→ **Data to use**
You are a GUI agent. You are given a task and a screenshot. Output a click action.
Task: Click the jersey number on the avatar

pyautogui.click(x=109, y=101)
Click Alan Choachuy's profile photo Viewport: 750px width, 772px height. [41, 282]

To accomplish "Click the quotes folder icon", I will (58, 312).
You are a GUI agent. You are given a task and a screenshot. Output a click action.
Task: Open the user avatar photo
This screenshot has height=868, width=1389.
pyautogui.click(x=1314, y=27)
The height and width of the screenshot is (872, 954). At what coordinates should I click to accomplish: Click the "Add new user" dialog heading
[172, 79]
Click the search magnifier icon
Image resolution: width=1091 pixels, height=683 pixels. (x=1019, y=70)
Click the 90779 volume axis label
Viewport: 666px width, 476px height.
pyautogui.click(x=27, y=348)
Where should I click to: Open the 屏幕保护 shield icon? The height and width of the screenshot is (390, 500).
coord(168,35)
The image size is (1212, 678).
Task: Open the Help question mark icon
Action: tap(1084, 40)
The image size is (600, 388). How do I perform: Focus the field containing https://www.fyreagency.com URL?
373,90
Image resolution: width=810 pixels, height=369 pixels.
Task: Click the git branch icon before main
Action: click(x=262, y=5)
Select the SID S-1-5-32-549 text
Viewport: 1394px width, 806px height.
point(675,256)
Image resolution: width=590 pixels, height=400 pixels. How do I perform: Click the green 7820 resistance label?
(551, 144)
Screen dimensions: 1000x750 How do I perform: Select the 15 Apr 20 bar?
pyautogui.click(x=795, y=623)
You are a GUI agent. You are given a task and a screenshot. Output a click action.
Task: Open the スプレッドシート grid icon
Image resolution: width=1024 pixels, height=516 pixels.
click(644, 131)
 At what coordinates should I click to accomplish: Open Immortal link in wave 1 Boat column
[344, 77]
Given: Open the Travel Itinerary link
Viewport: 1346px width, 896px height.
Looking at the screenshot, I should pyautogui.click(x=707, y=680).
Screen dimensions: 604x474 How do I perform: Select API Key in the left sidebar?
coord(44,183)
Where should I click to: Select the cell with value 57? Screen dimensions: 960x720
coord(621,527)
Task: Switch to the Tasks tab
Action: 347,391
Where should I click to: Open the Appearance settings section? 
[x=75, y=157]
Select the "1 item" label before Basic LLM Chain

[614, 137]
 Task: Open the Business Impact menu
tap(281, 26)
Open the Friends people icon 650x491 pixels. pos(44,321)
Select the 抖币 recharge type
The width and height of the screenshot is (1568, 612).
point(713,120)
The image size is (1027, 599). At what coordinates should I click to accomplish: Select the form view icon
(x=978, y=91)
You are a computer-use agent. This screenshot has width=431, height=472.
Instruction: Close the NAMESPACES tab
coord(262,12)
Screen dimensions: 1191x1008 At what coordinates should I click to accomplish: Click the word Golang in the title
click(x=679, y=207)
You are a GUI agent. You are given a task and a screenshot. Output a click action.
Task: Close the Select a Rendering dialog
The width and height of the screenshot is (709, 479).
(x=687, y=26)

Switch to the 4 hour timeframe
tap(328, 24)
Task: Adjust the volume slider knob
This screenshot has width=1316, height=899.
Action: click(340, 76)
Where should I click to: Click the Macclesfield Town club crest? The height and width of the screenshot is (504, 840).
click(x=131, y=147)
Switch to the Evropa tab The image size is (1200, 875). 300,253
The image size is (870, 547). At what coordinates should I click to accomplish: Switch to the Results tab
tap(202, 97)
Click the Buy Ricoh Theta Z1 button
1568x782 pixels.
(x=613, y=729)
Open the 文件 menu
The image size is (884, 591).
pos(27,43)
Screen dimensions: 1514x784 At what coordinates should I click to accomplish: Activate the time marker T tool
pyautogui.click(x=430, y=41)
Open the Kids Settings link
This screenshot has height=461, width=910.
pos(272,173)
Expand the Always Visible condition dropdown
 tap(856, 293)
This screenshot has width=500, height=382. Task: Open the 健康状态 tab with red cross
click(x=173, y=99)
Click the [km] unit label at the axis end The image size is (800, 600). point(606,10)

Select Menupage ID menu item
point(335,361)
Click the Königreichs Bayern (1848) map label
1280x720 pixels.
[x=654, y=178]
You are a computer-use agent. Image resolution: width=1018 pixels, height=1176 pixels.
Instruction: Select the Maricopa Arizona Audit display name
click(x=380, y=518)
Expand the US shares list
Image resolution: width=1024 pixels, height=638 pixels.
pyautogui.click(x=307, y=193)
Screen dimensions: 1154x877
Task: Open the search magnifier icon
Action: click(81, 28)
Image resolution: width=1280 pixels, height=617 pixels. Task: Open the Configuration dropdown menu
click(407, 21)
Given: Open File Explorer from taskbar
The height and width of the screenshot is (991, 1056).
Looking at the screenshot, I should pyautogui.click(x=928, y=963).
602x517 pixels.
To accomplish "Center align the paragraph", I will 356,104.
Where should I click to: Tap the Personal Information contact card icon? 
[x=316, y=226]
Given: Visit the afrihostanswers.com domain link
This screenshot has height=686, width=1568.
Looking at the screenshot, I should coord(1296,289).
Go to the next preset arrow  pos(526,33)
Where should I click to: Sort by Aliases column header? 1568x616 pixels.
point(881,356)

→ **About this task**
Every line containing the word "computer" should be copied from the material.

→ **Worked solution**
You are a computer-use agent. This screenshot has width=431, height=472.
You are a computer-use agent. Image resolution: width=1018 pixels, height=1176 pixels.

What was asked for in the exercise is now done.